给定任务: 将下面的清单完整重写，把其中每处“icon”换成“symbol”，其余内容保持不变。

本题材料:
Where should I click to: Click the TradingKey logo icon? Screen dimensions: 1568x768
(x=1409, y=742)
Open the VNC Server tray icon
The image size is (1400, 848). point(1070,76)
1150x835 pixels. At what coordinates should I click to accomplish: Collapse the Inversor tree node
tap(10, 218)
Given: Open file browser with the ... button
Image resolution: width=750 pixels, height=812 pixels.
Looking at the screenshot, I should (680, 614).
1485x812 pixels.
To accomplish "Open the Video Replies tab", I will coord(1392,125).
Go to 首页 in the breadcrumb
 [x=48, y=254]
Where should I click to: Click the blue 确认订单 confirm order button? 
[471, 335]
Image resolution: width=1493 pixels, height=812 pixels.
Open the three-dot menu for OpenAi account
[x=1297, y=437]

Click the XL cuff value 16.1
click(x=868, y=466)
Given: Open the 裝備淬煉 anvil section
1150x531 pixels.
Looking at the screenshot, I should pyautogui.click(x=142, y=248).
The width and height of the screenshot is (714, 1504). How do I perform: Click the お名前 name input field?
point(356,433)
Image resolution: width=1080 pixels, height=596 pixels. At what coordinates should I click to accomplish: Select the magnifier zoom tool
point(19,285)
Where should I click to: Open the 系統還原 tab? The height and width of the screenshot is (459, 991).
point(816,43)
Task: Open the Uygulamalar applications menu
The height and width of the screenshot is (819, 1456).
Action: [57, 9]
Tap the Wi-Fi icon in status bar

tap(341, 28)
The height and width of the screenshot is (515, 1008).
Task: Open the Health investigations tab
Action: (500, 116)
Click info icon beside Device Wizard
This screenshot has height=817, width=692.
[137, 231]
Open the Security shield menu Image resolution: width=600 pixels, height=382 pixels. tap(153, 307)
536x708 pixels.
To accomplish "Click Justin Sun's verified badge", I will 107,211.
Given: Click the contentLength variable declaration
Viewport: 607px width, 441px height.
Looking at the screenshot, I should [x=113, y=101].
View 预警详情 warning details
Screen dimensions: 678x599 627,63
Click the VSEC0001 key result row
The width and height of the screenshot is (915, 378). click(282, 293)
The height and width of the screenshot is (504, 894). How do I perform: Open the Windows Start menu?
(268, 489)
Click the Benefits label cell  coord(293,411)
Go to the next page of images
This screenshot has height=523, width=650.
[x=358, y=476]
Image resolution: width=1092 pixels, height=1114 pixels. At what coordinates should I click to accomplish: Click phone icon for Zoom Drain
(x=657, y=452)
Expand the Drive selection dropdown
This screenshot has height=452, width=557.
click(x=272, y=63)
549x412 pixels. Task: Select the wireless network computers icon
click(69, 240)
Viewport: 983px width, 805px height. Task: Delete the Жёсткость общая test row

参考答案:
Where should I click to: Click the TradingKey logo symbol? Screen dimensions: 1568x768
(x=1409, y=742)
Open the VNC Server tray symbol
The image size is (1400, 848). point(1070,76)
1150x835 pixels. At what coordinates should I click to accomplish: Collapse the Inversor tree node
tap(10, 218)
Given: Open file browser with the ... button
Image resolution: width=750 pixels, height=812 pixels.
Looking at the screenshot, I should (680, 614).
1485x812 pixels.
To accomplish "Open the Video Replies tab", I will coord(1392,125).
Go to 首页 in the breadcrumb
 [x=48, y=254]
Where should I click to: Click the blue 确认订单 confirm order button? 
[471, 335]
Image resolution: width=1493 pixels, height=812 pixels.
Open the three-dot menu for OpenAi account
[x=1297, y=437]

Click the XL cuff value 16.1
click(x=868, y=466)
Given: Open the 裝備淬煉 anvil section
1150x531 pixels.
Looking at the screenshot, I should pyautogui.click(x=142, y=248).
The width and height of the screenshot is (714, 1504). How do I perform: Click the お名前 name input field?
point(356,433)
Image resolution: width=1080 pixels, height=596 pixels. At what coordinates should I click to accomplish: Select the magnifier zoom tool
point(19,285)
Where should I click to: Open the 系統還原 tab? The height and width of the screenshot is (459, 991).
point(816,43)
Task: Open the Uygulamalar applications menu
The height and width of the screenshot is (819, 1456).
Action: [57, 9]
Tap the Wi-Fi symbol in status bar

tap(341, 28)
The height and width of the screenshot is (515, 1008).
Task: Open the Health investigations tab
Action: (500, 116)
Click info symbol beside Device Wizard
This screenshot has height=817, width=692.
[137, 231]
Open the Security shield menu Image resolution: width=600 pixels, height=382 pixels. tap(153, 307)
536x708 pixels.
To accomplish "Click Justin Sun's verified badge", I will 107,211.
Given: Click the contentLength variable declaration
Viewport: 607px width, 441px height.
Looking at the screenshot, I should [x=113, y=101].
View 预警详情 warning details
Screen dimensions: 678x599 627,63
Click the VSEC0001 key result row
The width and height of the screenshot is (915, 378). click(282, 293)
The height and width of the screenshot is (504, 894). How do I perform: Open the Windows Start menu?
(268, 489)
Click the Benefits label cell  coord(293,411)
Go to the next page of images
This screenshot has height=523, width=650.
[x=358, y=476]
Image resolution: width=1092 pixels, height=1114 pixels. At what coordinates should I click to accomplish: Click phone symbol for Zoom Drain
(x=657, y=452)
Expand the Drive selection dropdown
This screenshot has height=452, width=557.
click(x=272, y=63)
549x412 pixels. Task: Select the wireless network computers symbol
click(69, 240)
Viewport: 983px width, 805px height. Task: Delete the Жёсткость общая test row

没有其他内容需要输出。